これまで夫婦であったものが、離婚により夫婦関係が解消し、夫と妻は離婚成立後は他人に戻るわけですが、子はどちらに引き取り育てられても、別れた親と他人になるわけではありません。法律上は、親子のままです。一生、親子関係が続くわけです。
子を引き取り育てない方の親が子に会いたい、また子が引き取り育てられていない親に会いたい、という場合、別れた子に会う権利、子が別れた親に会う権利のことを、面接交渉権といいます。
何らかの原因により、子を引き取った親が引きとらなかった親に子を会わせないということがよく見受けられます。
また、子を引き取り育てない親が別れた子に会わないということもたまに見かけます。
■多くの場合、子を引き取り育てない親が子に会わせてもらえないとき、会う権利があるよという場合に、よく面接交渉権という言葉が使われているようです。

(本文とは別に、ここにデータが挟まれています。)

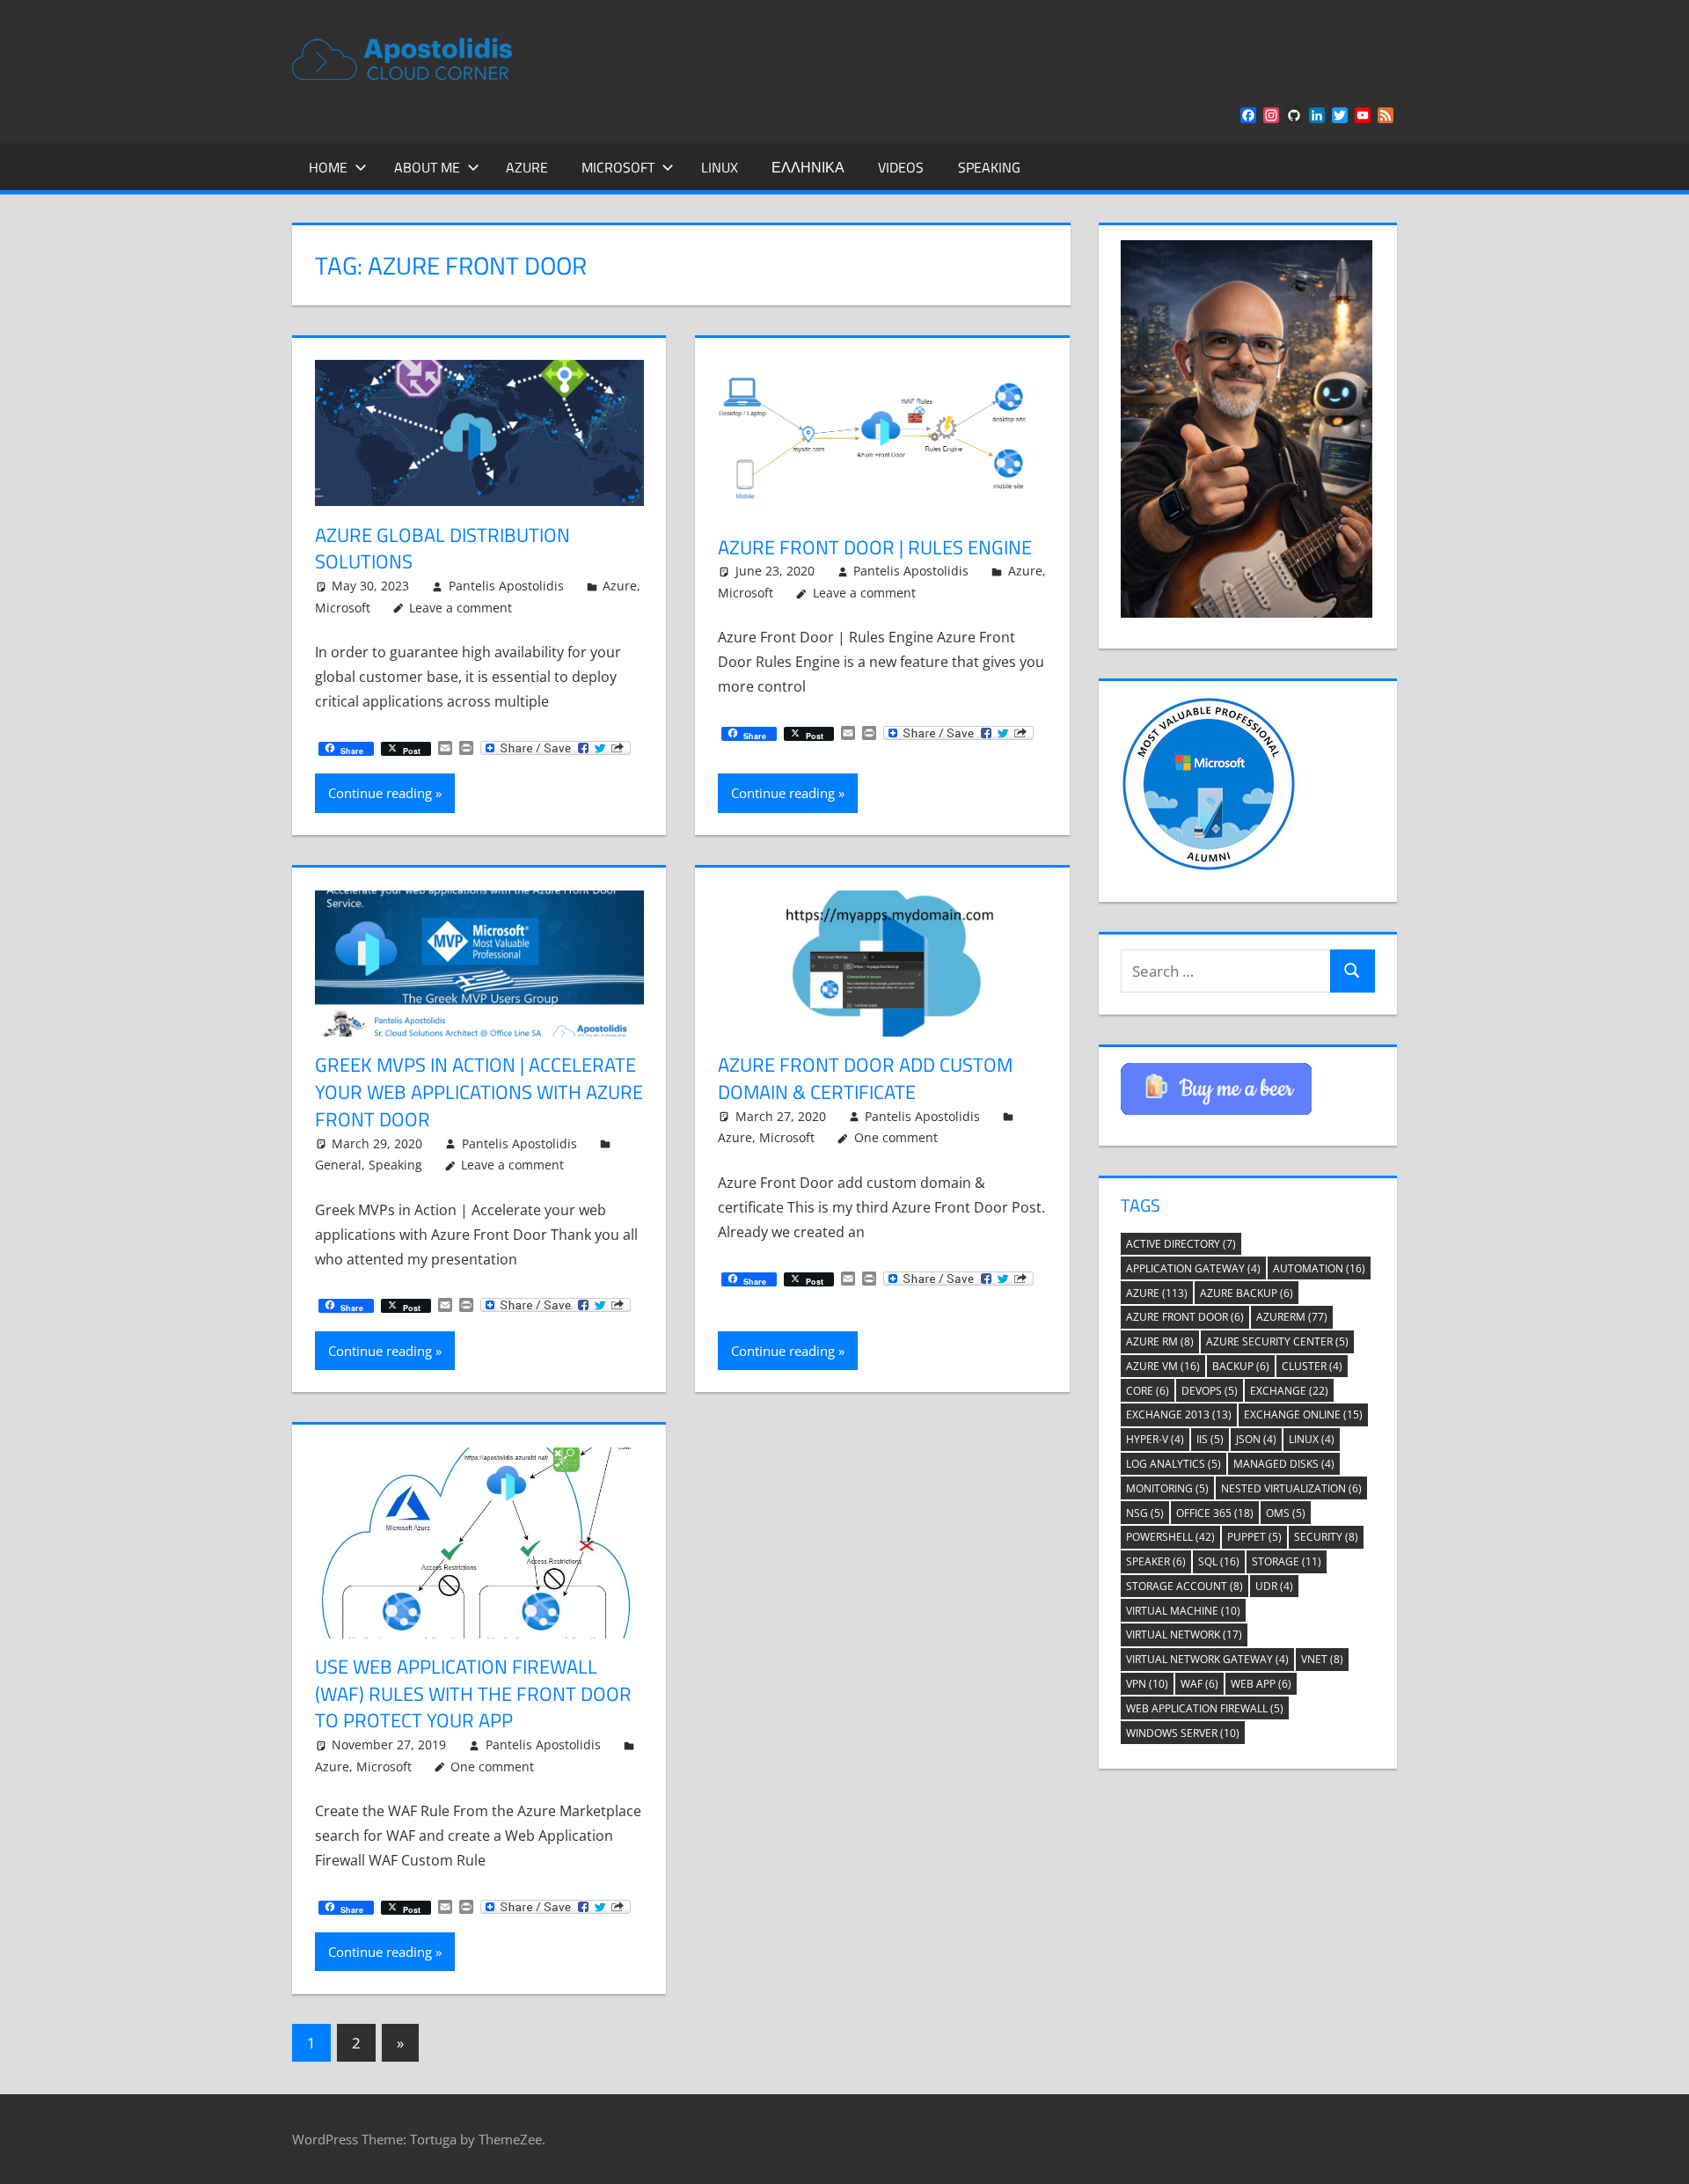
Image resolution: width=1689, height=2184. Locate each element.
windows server (1182, 1733)
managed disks (1283, 1463)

■子に会うという権利がありますので、もし子を引き取っている側が正当な理由もなく子と会わせることを拒んでいるような場合には、家庭裁判所に、面接交渉権の調停を申し立てることができます。
■子との面接は、月1回〜3ヶ月に1回が一番多いようです。
■また、春休みや夏休み、冬休みという比較的長期の休みの間には、1泊〜3泊程度の泊りがけで会う、という約束も可能です。
■面接交渉権は、別れた親が個に会う権利の面が強調されがちですが、実は子が別れた親に会う権利の面の方が強いのかもしれないということに注意されてください。
■子のために別れた親に会わせることは明らかによくないという場合を除き、別れた親に定期的に会えることは、子の福祉や成長や情操に、長い目で見て、よい影響を与えるだろうということはいえるのではないかと考えられえます。